Can oversampling be moved outside stratified k-fold CV?

Question

In a binary classification task, I am using imbalanced-learn's implementation of SMOTENC to oversample the positive class of a very imbalanced dataset. The total number of examples is very high, so that this oversampling takes quite a while.

I would now like to perform gridsearch and do k-fold cross validation with stratified sampling for each set of parameters. I am aware that the proper way is to perform the oversampling on the training set of each fold (as imbalanced-learn's pipeline class does).

Due to the large computation time for oversampling, however, I would like to move that step outside the CV, so that I need to resample only once for all folds. Is there a sensible way to do that, preferably with tools provided by sklearn or other compatible Python libraries?

As concerns theoretical soundness, I suspected it would be reasonable to do the following:

Resample the entire dataset, but keep synthetic examples separate.
During CV, for each fold, do stratified sampling on the non-resampled data.
Adding a likewise stratified set of synthtetic data to the training set of the fold.

But now I see that this leads to data leakage between sets, since some information from the test sets is bound to be contained in the synthetic data in the train sets. And since synthetic examples cannot be attributed to the real examples they stem from, this can probably not be remedied.

Thanks!

score 3 · Accepted Answer · answered Nov 07 '20 at 11:41

You could do the oversampling outside/before the cross validation iff you keep track of the "origin" of the synthetic samples and treat them so that no data leak occurs.

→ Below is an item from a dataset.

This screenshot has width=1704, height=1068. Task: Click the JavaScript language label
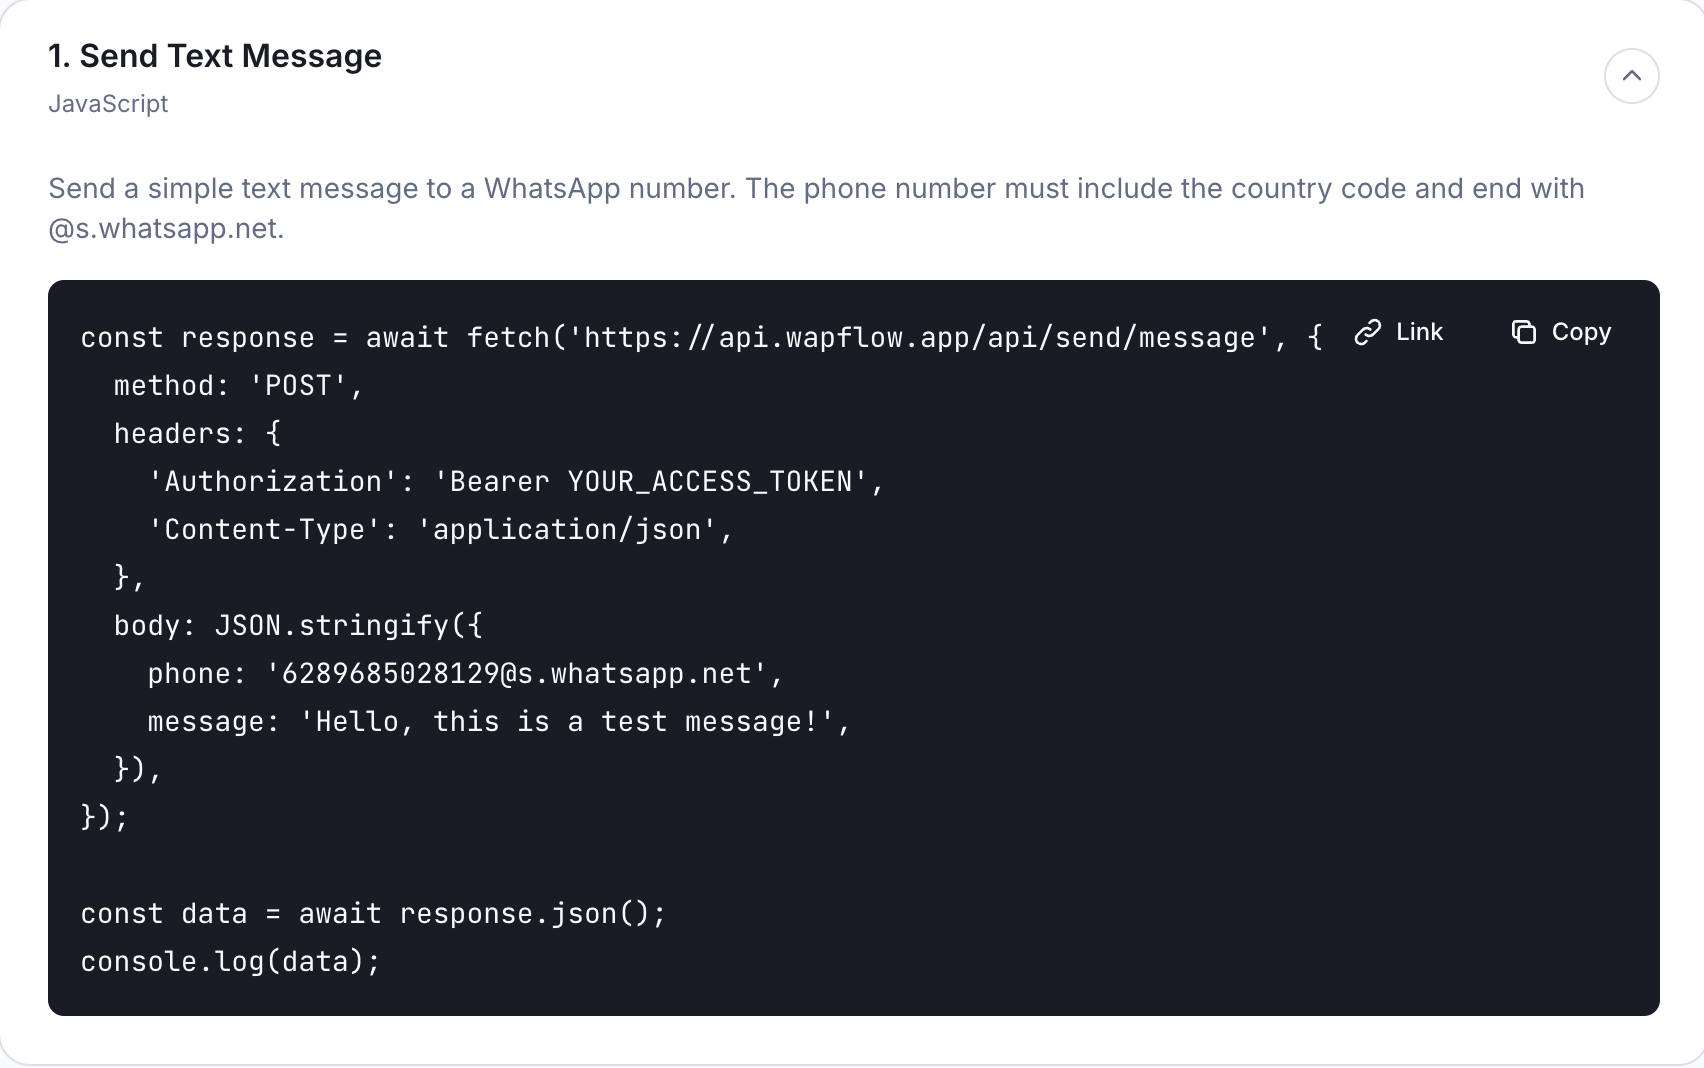click(108, 104)
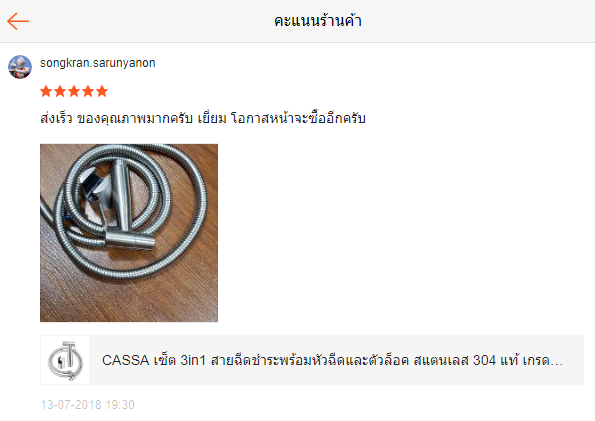
Task: Click the คะแนนร้านค้า page title
Action: (x=318, y=21)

This would be an additional constraint similar to e.g. a stratification constraint.

This is possible e.g. by doing a cross validation on the real-sample basis and inside the cross validation add only those synthetic data to the train (test) data where the original cases are both in the training (test) set.
For testing, I'd anyways at least keep track of what results were obtained with real data and what with synthetic data.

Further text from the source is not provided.